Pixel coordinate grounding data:
%%
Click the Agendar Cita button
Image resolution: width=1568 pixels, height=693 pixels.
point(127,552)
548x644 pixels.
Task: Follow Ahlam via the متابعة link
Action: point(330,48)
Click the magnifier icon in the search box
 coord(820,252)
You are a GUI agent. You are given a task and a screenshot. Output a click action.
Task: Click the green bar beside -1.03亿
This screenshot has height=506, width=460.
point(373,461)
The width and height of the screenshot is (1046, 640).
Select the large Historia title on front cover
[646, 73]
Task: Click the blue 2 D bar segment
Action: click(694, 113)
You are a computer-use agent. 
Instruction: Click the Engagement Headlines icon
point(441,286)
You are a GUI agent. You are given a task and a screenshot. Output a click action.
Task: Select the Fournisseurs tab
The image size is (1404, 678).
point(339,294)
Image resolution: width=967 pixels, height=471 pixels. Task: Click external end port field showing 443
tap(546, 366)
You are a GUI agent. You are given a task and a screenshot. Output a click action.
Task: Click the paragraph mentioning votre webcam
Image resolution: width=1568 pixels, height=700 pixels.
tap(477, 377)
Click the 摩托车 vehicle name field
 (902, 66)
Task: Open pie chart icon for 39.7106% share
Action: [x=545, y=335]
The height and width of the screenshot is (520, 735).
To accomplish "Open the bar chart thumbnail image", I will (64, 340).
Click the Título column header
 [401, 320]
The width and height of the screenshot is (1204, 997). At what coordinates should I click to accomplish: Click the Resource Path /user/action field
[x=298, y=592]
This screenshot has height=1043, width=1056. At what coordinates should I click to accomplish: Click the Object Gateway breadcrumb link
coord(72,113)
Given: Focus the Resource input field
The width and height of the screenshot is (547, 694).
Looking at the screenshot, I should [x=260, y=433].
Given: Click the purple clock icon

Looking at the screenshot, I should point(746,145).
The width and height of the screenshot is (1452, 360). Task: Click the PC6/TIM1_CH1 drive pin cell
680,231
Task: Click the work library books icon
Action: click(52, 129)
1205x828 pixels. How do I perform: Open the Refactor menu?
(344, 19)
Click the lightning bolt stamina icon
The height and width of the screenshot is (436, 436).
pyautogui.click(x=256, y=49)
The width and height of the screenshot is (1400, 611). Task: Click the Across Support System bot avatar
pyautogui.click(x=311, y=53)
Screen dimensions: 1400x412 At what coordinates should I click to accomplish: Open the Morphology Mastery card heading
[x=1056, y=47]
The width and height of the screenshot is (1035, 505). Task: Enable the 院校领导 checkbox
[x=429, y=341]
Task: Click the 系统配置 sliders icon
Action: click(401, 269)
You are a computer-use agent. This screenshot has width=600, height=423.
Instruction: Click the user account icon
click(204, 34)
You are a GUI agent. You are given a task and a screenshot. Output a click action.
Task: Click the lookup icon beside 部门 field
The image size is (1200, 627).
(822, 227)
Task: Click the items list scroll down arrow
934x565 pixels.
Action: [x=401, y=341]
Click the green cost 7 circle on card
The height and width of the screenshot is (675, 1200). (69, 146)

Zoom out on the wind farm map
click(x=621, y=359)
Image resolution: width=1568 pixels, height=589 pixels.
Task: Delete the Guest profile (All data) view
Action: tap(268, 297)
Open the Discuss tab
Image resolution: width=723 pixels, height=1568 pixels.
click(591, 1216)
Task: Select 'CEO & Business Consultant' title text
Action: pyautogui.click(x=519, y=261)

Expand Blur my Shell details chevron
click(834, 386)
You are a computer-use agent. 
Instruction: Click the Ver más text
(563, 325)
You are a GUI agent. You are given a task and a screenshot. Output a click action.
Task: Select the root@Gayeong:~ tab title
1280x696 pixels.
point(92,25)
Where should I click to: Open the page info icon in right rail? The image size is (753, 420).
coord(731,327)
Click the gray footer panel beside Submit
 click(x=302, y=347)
%%
Copy the entries word for word.

Result of this exercise —
Click the Agendar Cita button
Image resolution: width=1568 pixels, height=693 pixels.
point(127,552)
548x644 pixels.
Task: Follow Ahlam via the متابعة link
Action: point(330,48)
Click the magnifier icon in the search box
 coord(820,252)
You are a GUI agent. You are given a task and a screenshot. Output a click action.
Task: Click the green bar beside -1.03亿
This screenshot has height=506, width=460.
point(373,461)
The width and height of the screenshot is (1046, 640).
Select the large Historia title on front cover
[646, 73]
Task: Click the blue 2 D bar segment
Action: click(694, 113)
You are a computer-use agent. 
Instruction: Click the Engagement Headlines icon
point(441,286)
You are a GUI agent. You are given a task and a screenshot. Output a click action.
Task: Select the Fournisseurs tab
The image size is (1404, 678).
point(339,294)
Image resolution: width=967 pixels, height=471 pixels. Task: Click external end port field showing 443
tap(546, 366)
You are a GUI agent. You are given a task and a screenshot. Output a click action.
Task: Click the paragraph mentioning votre webcam
Image resolution: width=1568 pixels, height=700 pixels.
tap(477, 377)
Click the 摩托车 vehicle name field
 (902, 66)
Task: Open pie chart icon for 39.7106% share
Action: [x=545, y=335]
The height and width of the screenshot is (520, 735).
To accomplish "Open the bar chart thumbnail image", I will (64, 340).
Click the Título column header
 [401, 320]
The width and height of the screenshot is (1204, 997). At what coordinates should I click to accomplish: Click the Resource Path /user/action field
[x=298, y=592]
This screenshot has height=1043, width=1056. At what coordinates should I click to accomplish: Click the Object Gateway breadcrumb link
coord(72,113)
Given: Focus the Resource input field
The width and height of the screenshot is (547, 694).
Looking at the screenshot, I should [x=260, y=433].
Given: Click the purple clock icon

Looking at the screenshot, I should point(746,145).
The width and height of the screenshot is (1452, 360). Task: Click the PC6/TIM1_CH1 drive pin cell
680,231
Task: Click the work library books icon
Action: click(52, 129)
1205x828 pixels. How do I perform: Open the Refactor menu?
(344, 19)
Click the lightning bolt stamina icon
The height and width of the screenshot is (436, 436).
pyautogui.click(x=256, y=49)
The width and height of the screenshot is (1400, 611). Task: Click the Across Support System bot avatar
pyautogui.click(x=311, y=53)
Screen dimensions: 1400x412 At what coordinates should I click to accomplish: Open the Morphology Mastery card heading
[x=1056, y=47]
The width and height of the screenshot is (1035, 505). Task: Enable the 院校领导 checkbox
[x=429, y=341]
Task: Click the 系统配置 sliders icon
Action: click(401, 269)
You are a computer-use agent. This screenshot has width=600, height=423.
Instruction: Click the user account icon
click(204, 34)
You are a GUI agent. You are given a task and a screenshot. Output a click action.
Task: Click the lookup icon beside 部门 field
The image size is (1200, 627).
(822, 227)
Task: Click the items list scroll down arrow
934x565 pixels.
Action: [x=401, y=341]
Click the green cost 7 circle on card
The height and width of the screenshot is (675, 1200). (69, 146)

Zoom out on the wind farm map
click(x=621, y=359)
Image resolution: width=1568 pixels, height=589 pixels.
Task: Delete the Guest profile (All data) view
Action: tap(268, 297)
Open the Discuss tab
Image resolution: width=723 pixels, height=1568 pixels.
click(591, 1216)
Task: Select 'CEO & Business Consultant' title text
Action: pyautogui.click(x=519, y=261)

Expand Blur my Shell details chevron
click(834, 386)
You are a computer-use agent. 
Instruction: Click the Ver más text
(563, 325)
You are a GUI agent. You are given a task and a screenshot. Output a click action.
Task: Select the root@Gayeong:~ tab title
1280x696 pixels.
point(92,25)
Where should I click to: Open the page info icon in right rail? The image size is (753, 420).
coord(731,327)
Click the gray footer panel beside Submit
 click(x=302, y=347)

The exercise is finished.